自噬(autophagy)是真核生物进化高度保守的细胞自稳程序。非病理状态下,细胞内本身存在一定水平的自噬,维持内环境的稳定,而过度诱导的自噬能诱发细胞程序性死亡[15]。Beclin-1是哺乳动物启动自噬过程的特异性基因[15],当Beclin-1被活化后,在胞浆中逐渐产生C形的双层膜结构,参与自噬体的形成。另外,LC3 蛋白在正常情况下以LC3 Ⅰ的形式存在于胞浆中,在自噬发生时被切割和脂化成 LC3Ⅱ后,可以与自噬前体和自噬体的内外膜特异结合,且一直结合到自噬体与溶酶体融合,因此LC3Ⅱ目前被公认为是自噬的生物学标记物[15]。Zhang等[16]发现自噬在LIRI中起到了保护作用,可能与ERK1/2信号通路激活有关;另一方面,有研究指出LIRI发生时,过度蓄积的自噬体促进细胞凋亡[17]。本实验中,我们发现异常的自噬加重了LIRI,七氟烷预处理参与肺损伤过程细胞自噬调控,对LIRI有保护作用,机制可能与PI3K信号通路激活有关。

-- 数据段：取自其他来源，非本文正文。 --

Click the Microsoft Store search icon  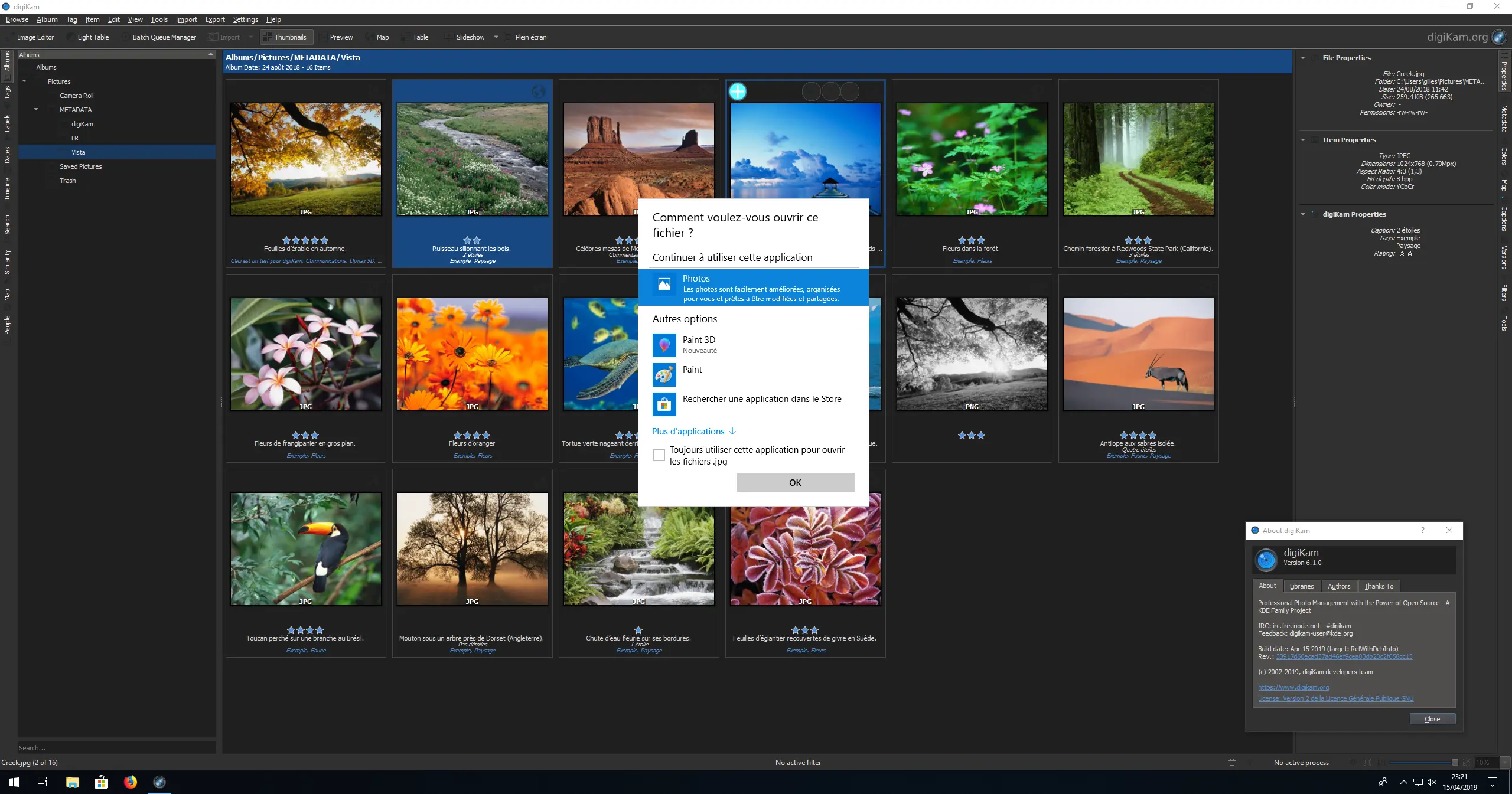664,404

PI3K,普遍存在胞内的一种磷脂酰肌醇激酶,具有丝氨酸/苏氨酸(Ser/Thr)激酶的活性,可调节细胞增殖、分化、凋亡等。文献[18]报道PI3K被激活是调控脑IRI后神经细胞存活的关键环节,激活的PI3K使 Akt活化,活化的Akt又激活 P70S6K,最终抑制细胞凋亡。同时,PI3K信号转导通路也是诱导自噬产生的通路之一[19]。细胞内生长因子、营养状态及能量水平通过PI3K /Akt /PKB 通路调节TORC1活性,从而激活 mTOR,抑制细胞自噬[20]。完整的自噬过程分为两个阶段:①吞噬包裹所形成的自噬泡;②进一步与溶酶体结合消化,即完整的自噬流(autophagy flux)。P62 蛋白是一种接头蛋白,它可作为自噬受体与泛素化的蛋白质结合,同时与LC3Ⅱ相互作用,从而能够把泛素化的蛋白质运送到自噬体内降解。因此P62是反映自噬活性的标记蛋白之一,其含量间接反映自噬小体清除水平[21]。当自噬活性减弱或功能缺陷时,自噬流遭到破坏,P62会在细胞质中持续累积。Ma等[22]研究表明,IRI破坏了自噬泡与溶酶体正常结合过程,使自噬泡大量聚集,最终导致细胞死亡。Zhang等[23]报道了SEVO可以修复完整的自噬流,恢复再灌注期间溶酶体功能,发挥IRI心肌保护作用。本研究结果显示,大鼠发生LIRI后Beclin-1、LC3Ⅱ/Ⅰ蛋白表达上调,说明再灌注后肺组织细胞内自噬被激活,而P62蛋白表达上调,说明自噬流被破坏。由此推测IRI破坏了肺组织细胞内自噬流,使细胞内自噬体大量积聚,导致肺组织细胞自噬性死亡。同时本研究还显示SEVO可以显著降低LIRI后自噬体标记性蛋白Beclin-1、LC3Ⅱ/Ⅰ以及P62的表达,说明SEVO可以修复IRI过程中自噬流的破坏,进而抑制细胞死亡,有肺保护作用。在给予PI3K抑制剂LY294002后Beclin-1、LC3Ⅱ/Ⅰ和P62蛋白表达上调,肺损伤加重,保护作用消失。这启示我们,SEVO可能通过PI3K途径激活自噬,发挥肺保护作用,对于PI3K的磷酸化激活,可能主要是通过促进形成的自噬溶酶体,恢复了自噬流,使自噬发挥其消化降解、循环利用代谢产物的作用,而不是单纯地上调自噬活性,对LIRI损伤产生保护作用。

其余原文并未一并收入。